Screenwriter Dean Craig's first directorial outing puts the stress squarely on the third word of the title. The resultant rigmarole is exasperatingly repetitive right from the point an oracle grandly stresses (in the voice of veteran English actress Penny Ryder) that love is all about "chaos and chance". One false step and it all goes "right down the shi*ter".
Love Wedding Repeat definitely does just that despite the game efforts of an array of British, American and Italian actors plus our very own Freida Pinto, who hunker down to the task of making sense of the arbitrary goings-on. Please do not imitate any of this at home: on this side of the screen, no attempt to derive meaning from the contrived comedy would be anything but a waste of good grey cells.
The multiple get-togethers of 1994's Four Weddings And A Funeral are condensed here into a single wedding in an Italian mansion, no less. The bride is the fidgety Hayley (Eleanor Tomlinson). The lucky guy is Roberto Carboni (Tiziano Caputo), a handsome Italian head over heels in love with her. Their first meeting six prior to this event had, it is revealed, started on the wrong foot, with the two exchanging obscenities in a car park. And here they are exchanging vows. "Life's random," says Hayley, trying hard to sound wiser than she is.
So true. No, not the wisdom bit, but the bit about life being random. Nobody knows that better than Hayley's brother Jack (Sam Claflin). In an earlier scene, actually the film's curtain-raiser, he is about to kiss his sister's American journalist-friend Dina (Olivia Munn) at the end of a date in Rome when a ghost from the past appears out of nowhere and pulls him away from the act. The near-miss rankles, as we figure out three years later on Hayley's wedding day.
If anything can rival the chaos that ensues at the nuptials, where Jack has to focus on several balls that are up in the air while struggling to keep his own wits about him, it is the whimsical screenplay that conjures up of two versions of this theatre of the absurd that scrapes the bottom of the barrel for laughs. Well, you might chuckle at times, but rarely for the intended reasons.

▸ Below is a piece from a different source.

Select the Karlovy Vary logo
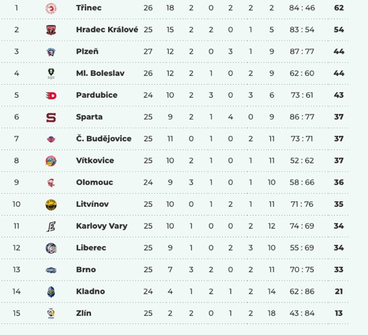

The 'maid of honour' at the wedding is a man, Bryan (Joel Fry), the bride's actor-friend who is more intent on impressing Italian movie director Federico Vitelli (Paolo Mazzarelli) in the hoping of landing a role in his next film. Hayley's "coked-up to the eyeballs" ex Marc Fisher (Jack Farthing) lands up uninvited, determined to be a party-pooper.

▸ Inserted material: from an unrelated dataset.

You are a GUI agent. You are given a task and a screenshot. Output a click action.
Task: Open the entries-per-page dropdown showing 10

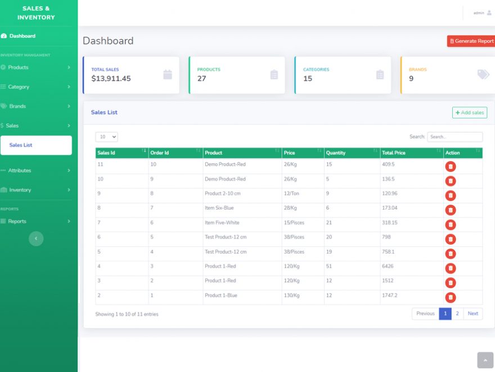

While a lot else is spiraling out of control around Hayley's plans to keep Marc from scuttling the wedding, which includes spiking the champagne with a "seriously strong" sedative, Jack lucks out because he has another day at his disposal to woo Dina. It has been a long time since their aborted kiss in Rome and much water has flown under the bridge. Jack's been through a failed relationship; Dina has survived a Taliban kidnapping in Afghanistan and a perfidious boyfriend who cheats on her with anybody he sets his sights on. Talk of reconnecting on the rebound.

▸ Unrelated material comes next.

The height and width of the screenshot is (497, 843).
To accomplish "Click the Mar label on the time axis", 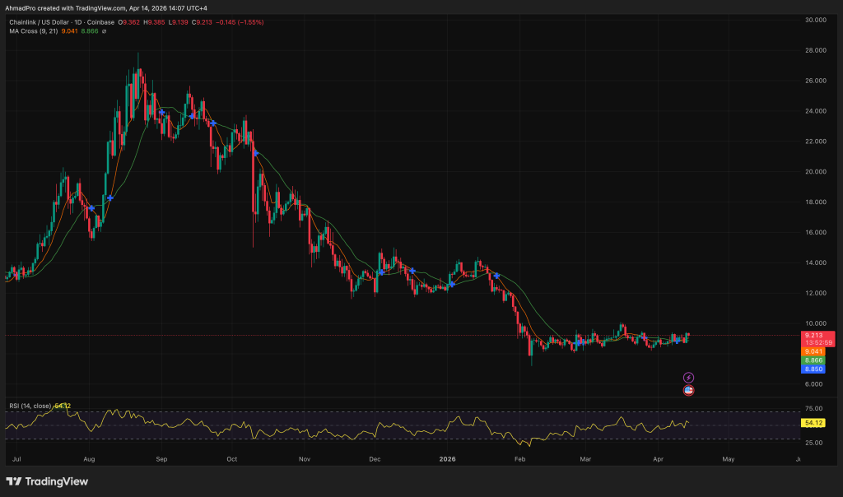I will click(x=585, y=458).
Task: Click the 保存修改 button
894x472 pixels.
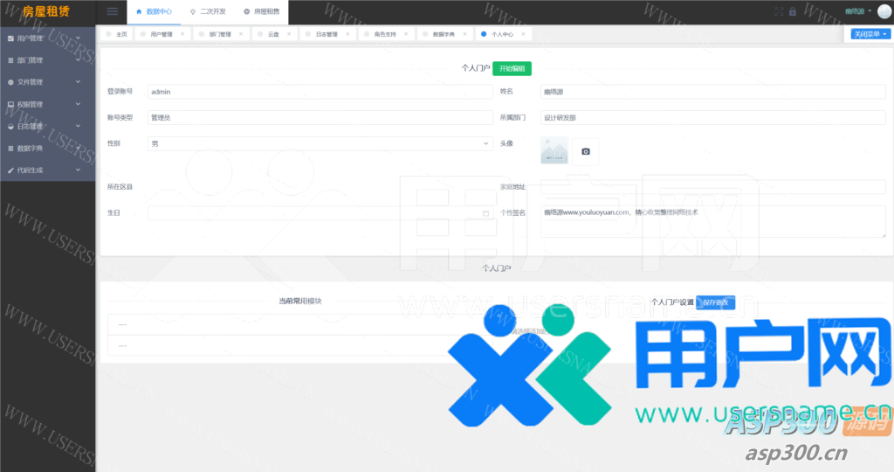Action: tap(716, 302)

A pragmatic Amanda (Freida Pinto), Jack's former girlfriend dressed in flaming red, is also in the hall. She, on her part, is hard-pressed to rein in her current boyfriend Chaz (Allan Mustafa), who is desperate for a clear 'yes or no' response from her to his marriage proposal by the end of the day. Amanda is in no hurry.
The skittish Rebecca (Aisling Bea) confesses that she once thought penne was Italian for penis. Chaz cannot stop talking up the size and thickness of his. The toilet humour isn't inspired ribaldry: it is all terribly laboured and does nothing to tickle the funny bone.
For good measure, one of the wedding guests is Sidney (Tim Key), togged up in a kilt although he isn't remotely Scottish. He has a hard time keeping his jocks in place. The film's jokes, stuck hopelessly below the belt for the most part, are no better than a faux Scotsman looking for friendship and love in a weird wedding.
On the acting front, Claflin and Munn seem to be having a great deal of fun through it all. Pinto, in the guise of an unsmiling lady in red who draws blood from the male protagonist's nose without batting an eyelid, holds her own amid all the commotion. The supporting cast members, especially Tomlinson as the harried bride, frequently do far better than the material allows them to.
More than love and romance, there is confusion in the air in Love Wedding Repeat. In normal circumstances, the film would have been dismissed as avoidable. But do we, in the middle of a lockdown, have a choice?
Ignore the film's intrinsic lapses and watch it without expecting the world. If nothing else, be all ears to the music on the soundtrack - chamber, lounge, orchestral, romantic, the works, ending with Dean Martin's On An Evening In Roma over the end credits. Next, please!